## Collected data
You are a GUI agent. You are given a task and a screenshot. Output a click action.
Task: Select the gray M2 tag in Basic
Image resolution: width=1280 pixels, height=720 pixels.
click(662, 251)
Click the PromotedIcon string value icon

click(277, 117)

## To do
For every entry above, write out an exact copy.

## Final answer
You are a GUI agent. You are given a task and a screenshot. Output a click action.
Task: Select the gray M2 tag in Basic
Image resolution: width=1280 pixels, height=720 pixels.
click(662, 251)
Click the PromotedIcon string value icon

click(277, 117)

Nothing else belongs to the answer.